I have read a lot of romance novels, and to me, this book seemed to straddle both mainstream romance and NA. Single Parent Finds Love is a big trope in romance novels, and I haven't seen it a lot in NA. I didn't really understand the whole deal with Daniel and the mother of his child, even after he explained it to Nadia, but I just went with it. I'm also a fan of the Gorgeous Mysterious Neighbor plot in romances, and if he's cranky, that's only a bonus. I enjoyed watching these two circle around each other.
I guess my only complaint about this book was that it felt long. It felt compelled to tell me lots of things I really didn't need to know about working at a day care center. And I didn't understand why so much attention was paid to the hook-up between Nadia's roommates Lauren and Max. But then I realized there was another book....
by Ann Aguirre
To be published by Harlequin
on September 30, 2014
Source: eARC from NetGalley
Synopsis from Goodreads: Most people dream about getting out of Sharon, Nebraska, but after three years away, Lauren Barrett is coming home. She has her reasons: missing her family, losing her college scholarship. But then there's the reason Lauren can't admit to anyone: Rob Conrad, her best friend's older brother. Football prowess and jaw-dropping good looks made Rob a star in high school. Out in the real world, his job and his relationships are going nowhere. He's the guy who women love and leave, not the one who makes them think of forever, until Lauren comes back to town, bringing old feelings and new dreams with her. Because the only thing more important than figuring out where you truly belong is finding the person you were meant to be with.My take: I thought As Long As You Love Me was even more anti-NA, and I loved that about this book. A slightly overweight heroine? A hero who's a washed-up, underestimated former football player? An angry ex-girlfriend who might not be what she seems? Plus home improvement themes? All I can say is this: I wholeheartedly approve of all of the above.

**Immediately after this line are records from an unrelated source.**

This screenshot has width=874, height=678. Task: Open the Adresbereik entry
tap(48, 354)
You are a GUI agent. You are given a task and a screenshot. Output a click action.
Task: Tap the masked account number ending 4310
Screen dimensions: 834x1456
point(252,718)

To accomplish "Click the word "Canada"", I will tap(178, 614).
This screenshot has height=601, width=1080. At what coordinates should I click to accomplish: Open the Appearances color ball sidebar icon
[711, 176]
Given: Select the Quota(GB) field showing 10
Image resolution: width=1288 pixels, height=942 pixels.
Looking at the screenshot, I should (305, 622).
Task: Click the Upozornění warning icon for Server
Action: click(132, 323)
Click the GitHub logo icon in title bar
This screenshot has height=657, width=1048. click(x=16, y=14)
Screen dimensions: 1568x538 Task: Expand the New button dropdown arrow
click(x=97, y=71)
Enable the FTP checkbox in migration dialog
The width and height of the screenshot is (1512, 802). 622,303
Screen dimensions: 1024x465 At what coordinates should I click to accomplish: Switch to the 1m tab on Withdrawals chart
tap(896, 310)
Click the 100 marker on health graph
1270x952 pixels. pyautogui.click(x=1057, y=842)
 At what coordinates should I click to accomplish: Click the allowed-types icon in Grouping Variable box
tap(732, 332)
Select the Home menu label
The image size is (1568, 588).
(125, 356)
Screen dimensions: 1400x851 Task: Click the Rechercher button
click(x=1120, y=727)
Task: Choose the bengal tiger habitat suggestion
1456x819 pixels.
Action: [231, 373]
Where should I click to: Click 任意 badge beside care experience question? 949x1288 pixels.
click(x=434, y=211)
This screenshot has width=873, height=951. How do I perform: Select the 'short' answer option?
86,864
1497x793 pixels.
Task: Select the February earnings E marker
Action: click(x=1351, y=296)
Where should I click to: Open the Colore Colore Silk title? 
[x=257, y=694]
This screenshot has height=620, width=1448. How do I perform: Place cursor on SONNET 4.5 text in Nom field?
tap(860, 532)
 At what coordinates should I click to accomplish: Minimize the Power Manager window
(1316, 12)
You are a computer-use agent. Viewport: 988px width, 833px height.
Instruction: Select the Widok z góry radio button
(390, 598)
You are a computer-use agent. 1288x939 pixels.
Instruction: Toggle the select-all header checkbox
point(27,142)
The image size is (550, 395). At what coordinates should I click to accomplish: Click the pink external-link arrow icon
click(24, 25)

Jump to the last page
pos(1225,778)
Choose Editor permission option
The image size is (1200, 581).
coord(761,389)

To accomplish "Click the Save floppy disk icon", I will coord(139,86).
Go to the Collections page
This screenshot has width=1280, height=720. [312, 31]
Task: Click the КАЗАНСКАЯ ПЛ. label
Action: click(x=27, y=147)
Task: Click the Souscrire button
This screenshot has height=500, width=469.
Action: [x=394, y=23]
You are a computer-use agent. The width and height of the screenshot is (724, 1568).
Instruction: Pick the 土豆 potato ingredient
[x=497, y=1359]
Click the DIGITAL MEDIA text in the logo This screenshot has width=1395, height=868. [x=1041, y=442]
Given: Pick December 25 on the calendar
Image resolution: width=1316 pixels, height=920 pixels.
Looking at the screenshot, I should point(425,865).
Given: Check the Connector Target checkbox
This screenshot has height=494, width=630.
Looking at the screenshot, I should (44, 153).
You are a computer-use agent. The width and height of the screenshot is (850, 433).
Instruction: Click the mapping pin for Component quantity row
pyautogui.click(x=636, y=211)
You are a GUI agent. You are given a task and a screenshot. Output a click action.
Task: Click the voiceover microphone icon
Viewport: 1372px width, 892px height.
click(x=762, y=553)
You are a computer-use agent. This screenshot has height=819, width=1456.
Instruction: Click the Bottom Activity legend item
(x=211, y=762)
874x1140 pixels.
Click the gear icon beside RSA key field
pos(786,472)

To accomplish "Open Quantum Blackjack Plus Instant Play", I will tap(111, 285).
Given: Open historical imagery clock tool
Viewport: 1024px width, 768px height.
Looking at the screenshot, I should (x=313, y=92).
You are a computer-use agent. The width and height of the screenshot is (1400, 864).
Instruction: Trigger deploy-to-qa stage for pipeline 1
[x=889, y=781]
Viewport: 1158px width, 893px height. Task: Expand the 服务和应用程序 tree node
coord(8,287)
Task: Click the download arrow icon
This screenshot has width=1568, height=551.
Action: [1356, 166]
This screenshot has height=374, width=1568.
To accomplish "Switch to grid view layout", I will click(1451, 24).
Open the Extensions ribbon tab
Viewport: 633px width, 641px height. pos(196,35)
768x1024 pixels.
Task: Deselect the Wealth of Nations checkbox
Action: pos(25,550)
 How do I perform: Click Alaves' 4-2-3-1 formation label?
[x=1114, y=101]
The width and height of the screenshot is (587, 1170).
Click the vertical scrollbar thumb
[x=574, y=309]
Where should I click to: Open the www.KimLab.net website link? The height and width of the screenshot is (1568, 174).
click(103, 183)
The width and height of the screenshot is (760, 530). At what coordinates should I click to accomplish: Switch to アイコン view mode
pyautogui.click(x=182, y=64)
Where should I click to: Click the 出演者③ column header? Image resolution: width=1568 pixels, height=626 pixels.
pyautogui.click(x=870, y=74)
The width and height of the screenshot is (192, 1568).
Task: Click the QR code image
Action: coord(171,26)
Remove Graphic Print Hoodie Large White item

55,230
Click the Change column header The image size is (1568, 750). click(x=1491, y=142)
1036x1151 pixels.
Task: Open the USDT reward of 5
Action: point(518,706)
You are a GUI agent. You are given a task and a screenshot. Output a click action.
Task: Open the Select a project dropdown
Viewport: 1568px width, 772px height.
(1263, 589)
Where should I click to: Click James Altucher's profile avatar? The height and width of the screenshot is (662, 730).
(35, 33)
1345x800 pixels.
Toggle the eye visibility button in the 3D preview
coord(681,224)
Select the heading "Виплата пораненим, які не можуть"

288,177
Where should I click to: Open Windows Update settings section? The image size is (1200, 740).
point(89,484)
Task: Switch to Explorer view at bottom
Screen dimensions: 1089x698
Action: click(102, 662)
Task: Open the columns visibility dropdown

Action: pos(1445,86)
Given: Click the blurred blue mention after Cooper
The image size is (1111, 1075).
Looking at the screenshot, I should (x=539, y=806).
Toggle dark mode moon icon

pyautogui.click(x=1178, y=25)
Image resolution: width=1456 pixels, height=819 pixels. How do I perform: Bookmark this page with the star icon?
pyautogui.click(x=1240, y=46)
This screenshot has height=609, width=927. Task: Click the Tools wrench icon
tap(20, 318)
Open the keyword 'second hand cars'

I was initially dismayed that Rob started out the book with a girlfriend, because in my reading experience, that's never a good thing. There's either icky cheating to come, and/or the girlfriend has to be demonized into a psycho-bitch. I really appreciated the fact that none of that came to pass. This story is a slow-burn, friends-to-lovers romance, which was a plus as well.
The thing that I didn't feel was set up well enough was Lauren's social anxiety. I wish it had been worked into the story more at the beginning, because it seemed to come up out of nowhere. She seemed fine, and then the next minute
But I decided I could get over that, due to all those surprising and refreshing elements I went over in paragraph one: relatable characters who were not the Shockingly Gorgeous Yet Deeply Dysfunctional characters that usually populate the pages of NA.
I wish book three of this trilogy were called Bye Bye Bye. Or Step by Step. Dear Ann Aguirre: Where is the love in this series for NKOTB or 'NSync, I ask you? The third book is actually called The Shape of My Heart. And I'm a little nervous, because the synopsis promises some NA staples: a girl with a past of "meaningless encounters" and a guy with "damaged bad boy vibes." But I'm willing to give it a try!